Alcohol Consumption in Mexico 

What is alcohol?  Alcohol is a compound of carbon, hydrogen and oxygen (C2H5OH) hat is produced when glucose is fermented by yeast.  When consumed, alcohol slows down brain activities and induces feelings of relaxation, happiness and euphoria.  Alcohol is commercially available in different forms: beer and ale (4-7% alcohol), wine and champagne (9-14%), and hard liquor (40-50%).  Throughout history, alcohol has been used by people for festive activities, including religious celebrations.  

We will now cite some survey data from the TGI Mexico study.  This is a survey of 6,200 persons between the ages of 12 to 64 years old who were interviewed during the first half of 2002.  Among these people, 19.7% indicated that they had consumed some form of alcohol such as wine, tequila, rum, whiskey, scotch, vodka, gin, bourbon, port, sherry, etc (but not counting beer).  

In the following chart, we show the incidences by socio-economic level and age/sex groups.  By socio-economic level, alcohol consumption is higher among the upper- and middle- classes.  Among other things, this reflects the cost of alcohol, especially those of the more refined quality.  By age/sex, alcohol consumption is significantly higher among adult males, as the ability to hold alcohol may be a badge of manliness.

Exercises:
[A] Summarize the text on alcohol consumption in Mexico in two sentences.
[B] Quote the text on alcohol consumption in Mexico word for word, starting at "We will now" and ending at "badge of manliness.".

Material shown:
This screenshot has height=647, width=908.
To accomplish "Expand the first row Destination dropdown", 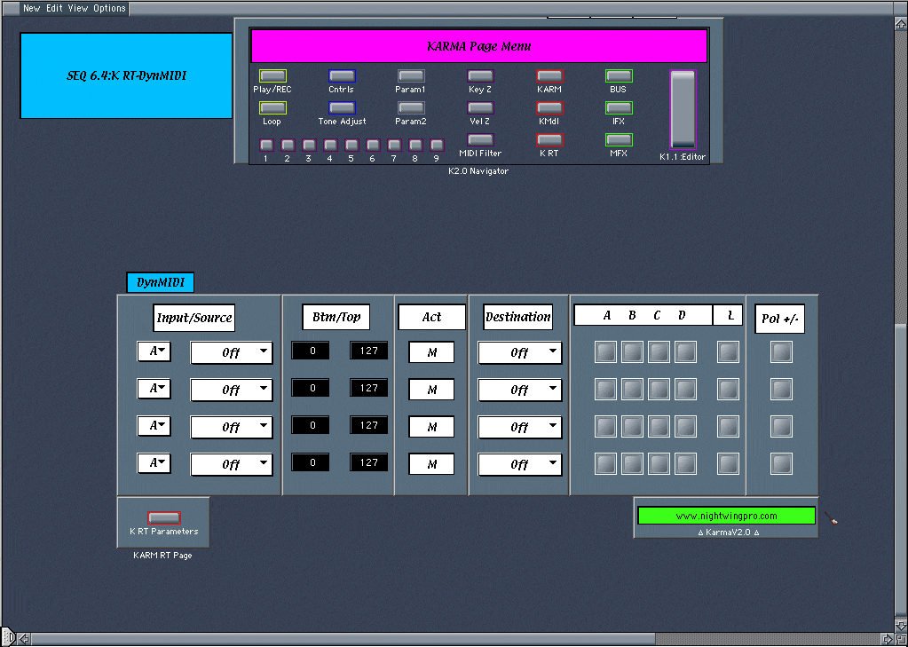I will pyautogui.click(x=520, y=352).
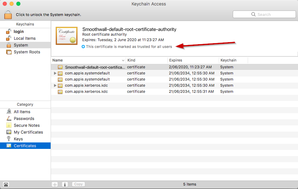The height and width of the screenshot is (189, 298).
Task: Sort list by Name column header
Action: [88, 60]
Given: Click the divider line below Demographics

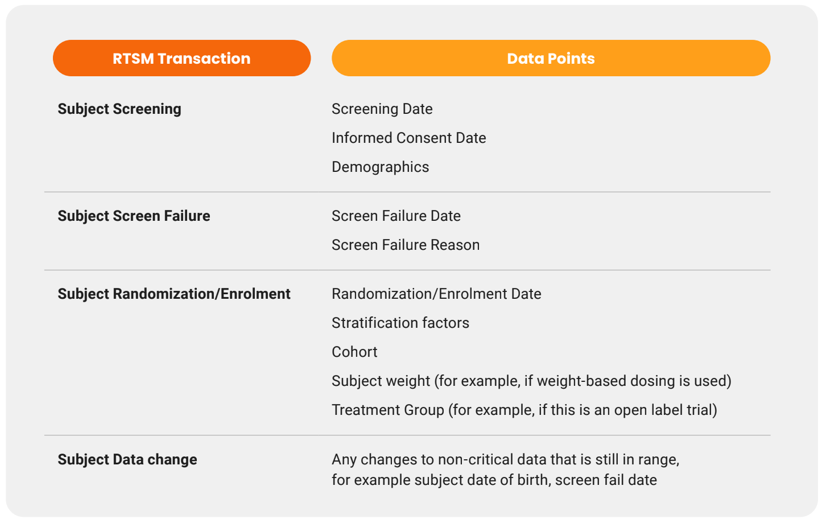Looking at the screenshot, I should point(407,192).
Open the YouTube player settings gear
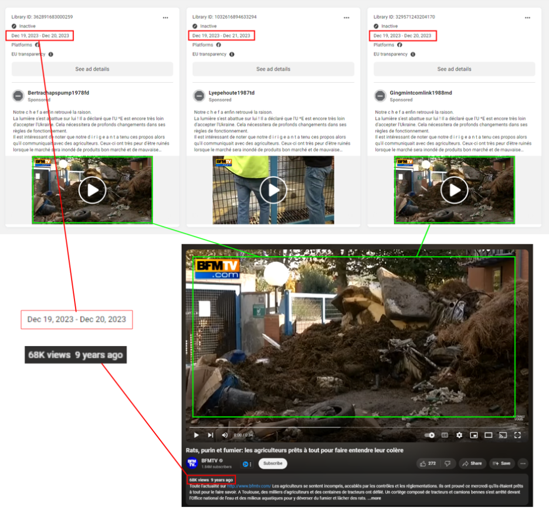Viewport: 549px width, 514px height. click(x=459, y=435)
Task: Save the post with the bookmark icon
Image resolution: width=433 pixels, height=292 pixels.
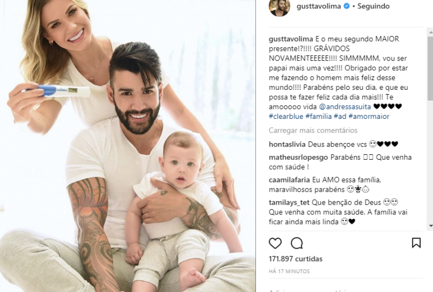Action: [416, 243]
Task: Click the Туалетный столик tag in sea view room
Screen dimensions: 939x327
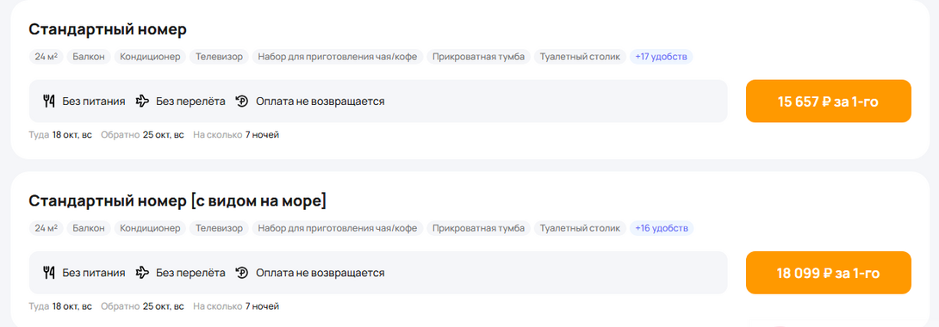Action: 580,228
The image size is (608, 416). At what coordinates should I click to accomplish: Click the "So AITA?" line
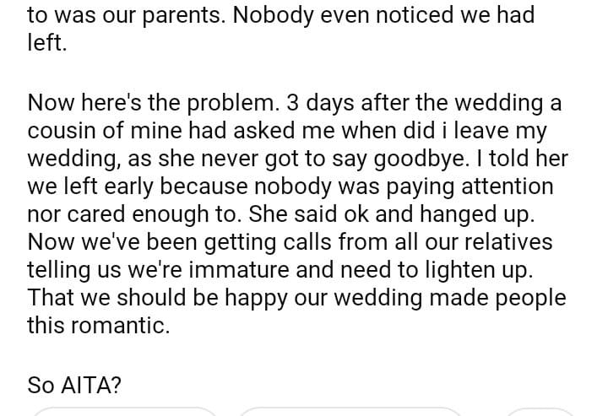(x=74, y=386)
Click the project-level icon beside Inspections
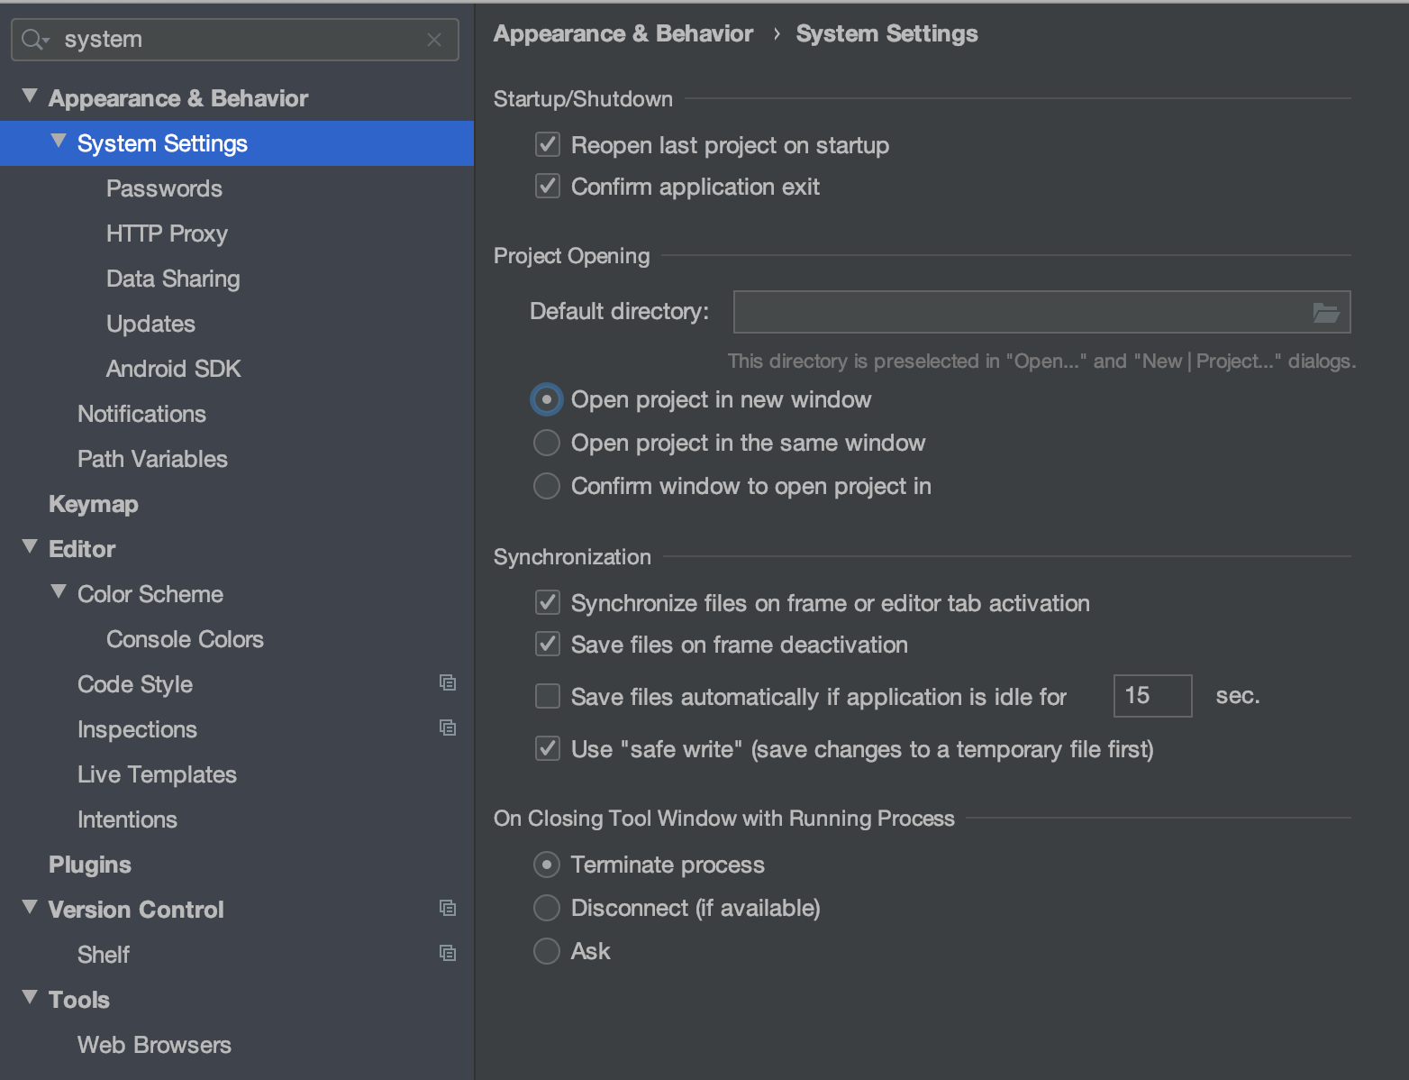 (448, 728)
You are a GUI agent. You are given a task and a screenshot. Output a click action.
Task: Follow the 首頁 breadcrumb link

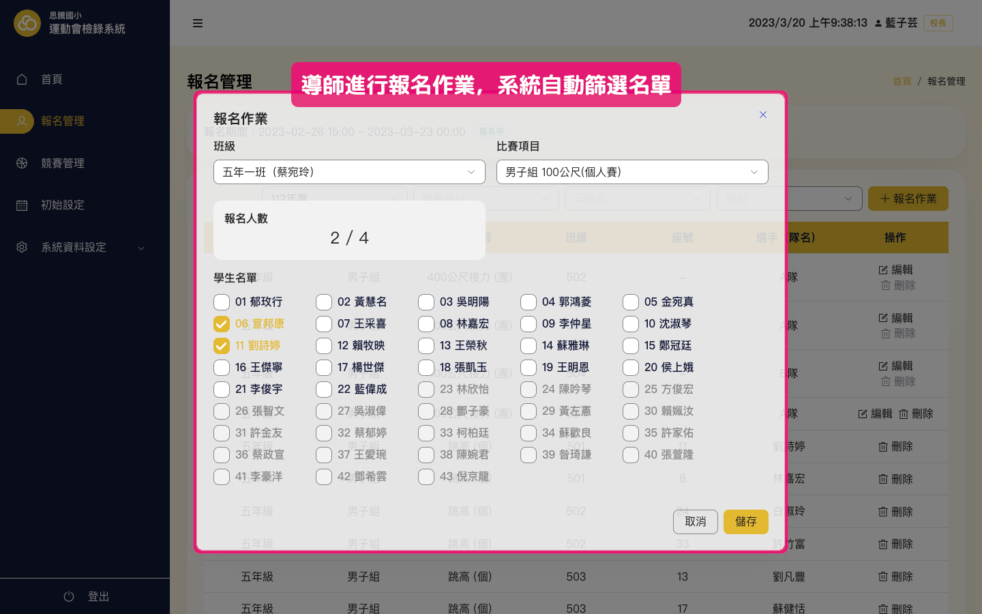pyautogui.click(x=902, y=81)
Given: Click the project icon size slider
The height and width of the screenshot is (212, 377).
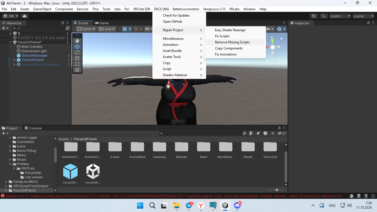Looking at the screenshot, I should point(277,190).
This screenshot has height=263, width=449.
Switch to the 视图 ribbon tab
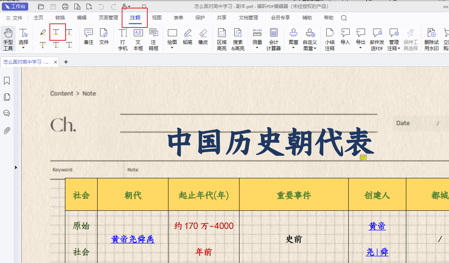(x=157, y=18)
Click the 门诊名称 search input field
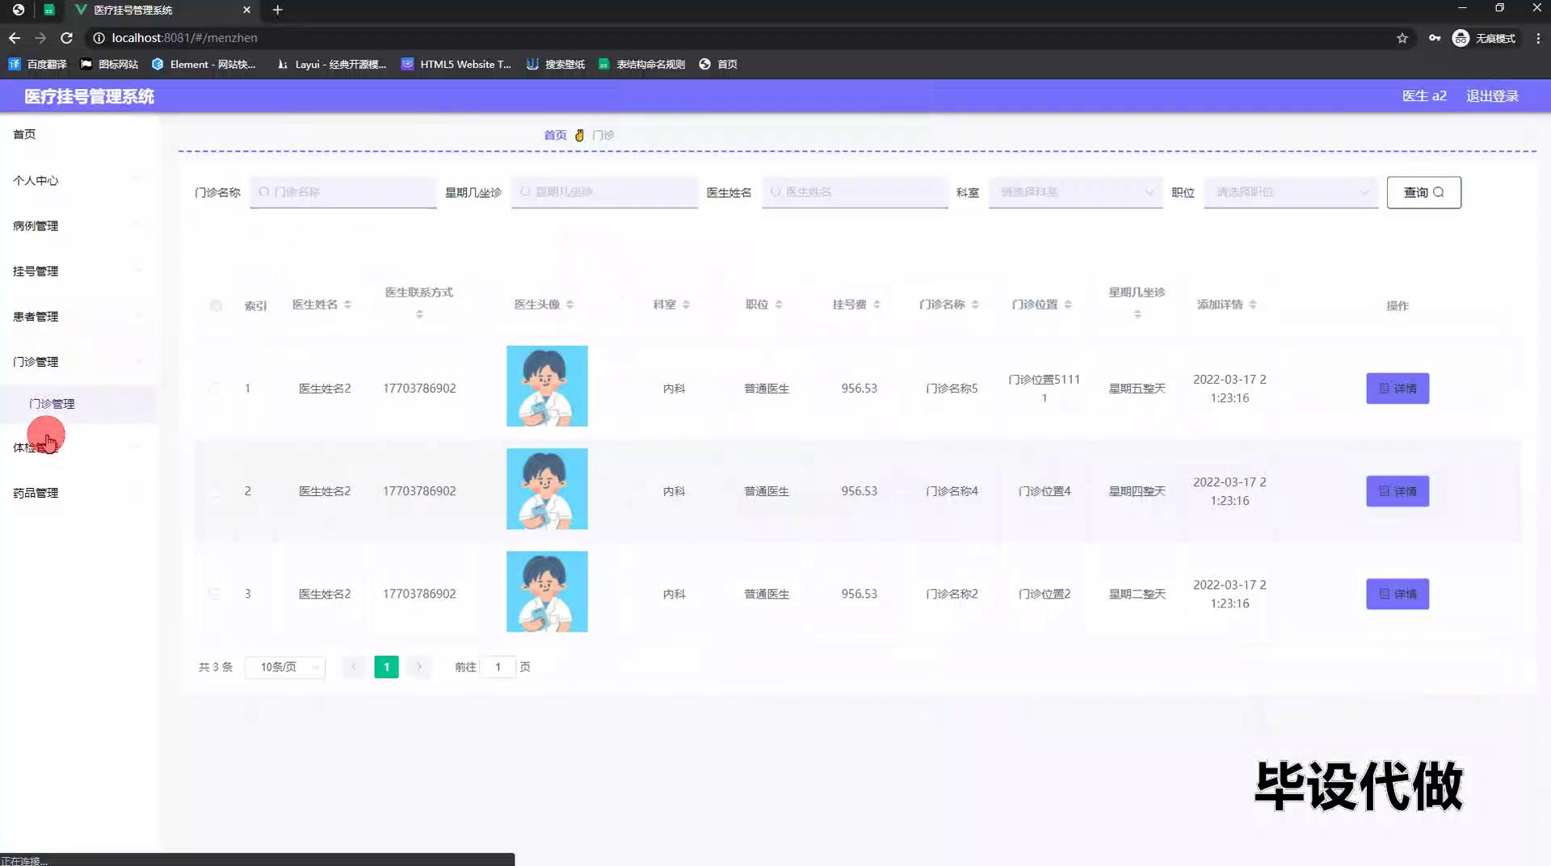This screenshot has width=1551, height=866. coord(344,192)
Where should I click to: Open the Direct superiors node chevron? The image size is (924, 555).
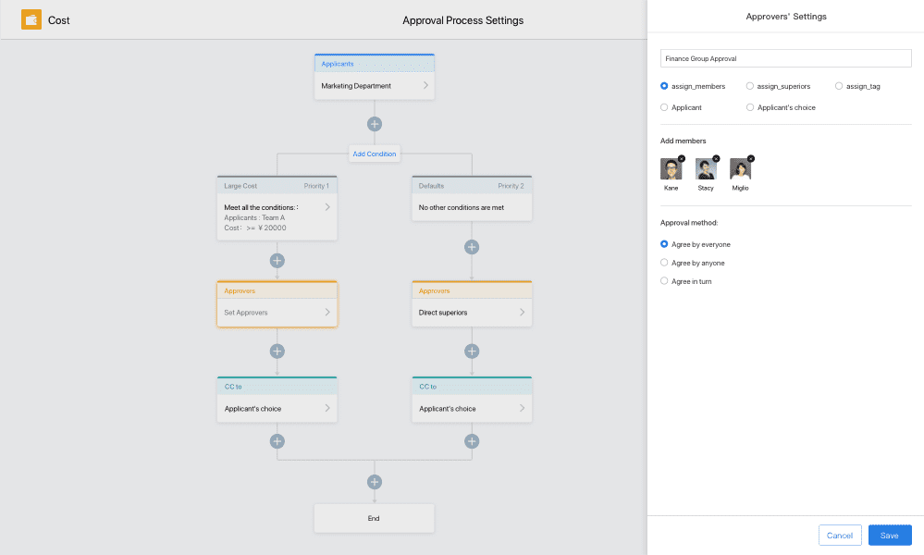point(522,313)
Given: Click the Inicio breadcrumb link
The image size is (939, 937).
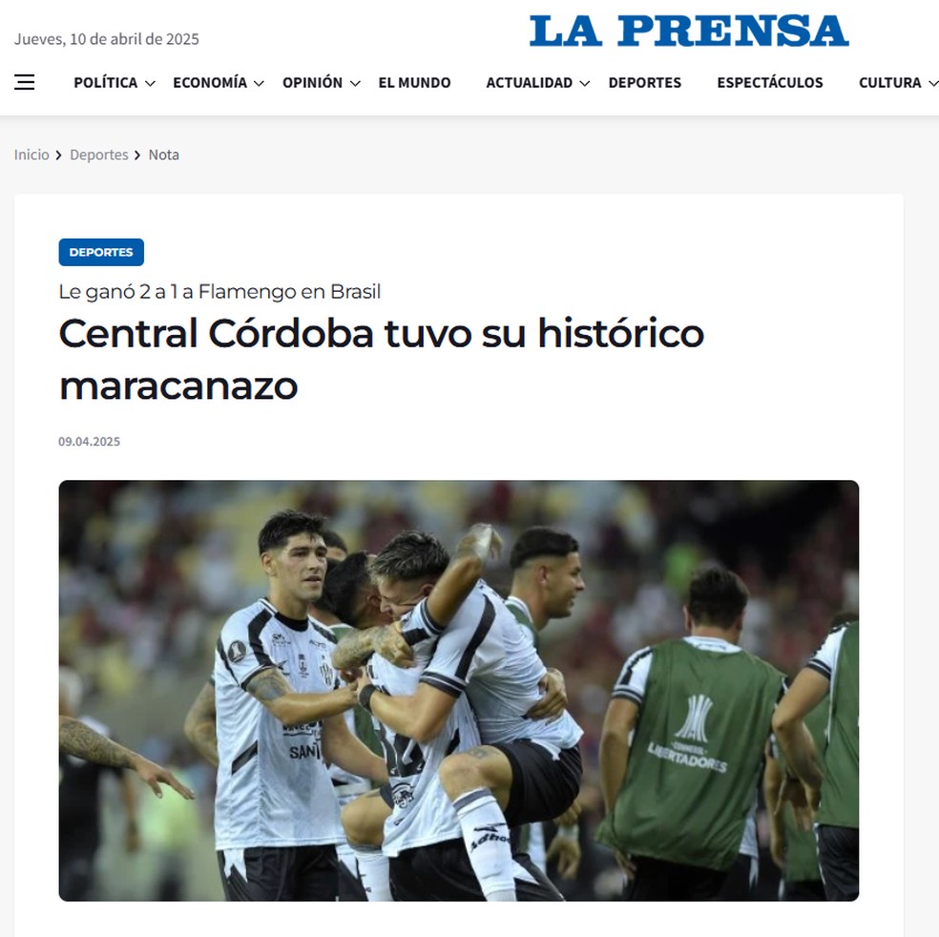Looking at the screenshot, I should click(31, 155).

Answer set:
[A] Alcohol is a compound produced when yeast ferments glucose; it slows brain activity and is sold as beer and ale, wine and champagne, or hard liquor. In the TGI Mexico survey of 6,200 people aged 12 to 64, taken in the first half of 2002, 19.7% reported consuming alcohol other than beer, with consumption higher among the upper and middle classes and among adult males.

[B]
We will now cite some survey data from the TGI Mexico study.  This is a survey of 6,200 persons between the ages of 12 to 64 years old who were interviewed during the first half of 2002.  Among these people, 19.7% indicated that they had consumed some form of alcohol such as wine, tequila, rum, whiskey, scotch, vodka, gin, bourbon, port, sherry, etc (but not counting beer).  

In the following chart, we show the incidences by socio-economic level and age/sex groups.  By socio-economic level, alcohol consumption is higher among the upper- and middle- classes.  Among other things, this reflects the cost of alcohol, especially those of the more refined quality.  By age/sex, alcohol consumption is significantly higher among adult males, as the ability to hold alcohol may be a badge of manliness.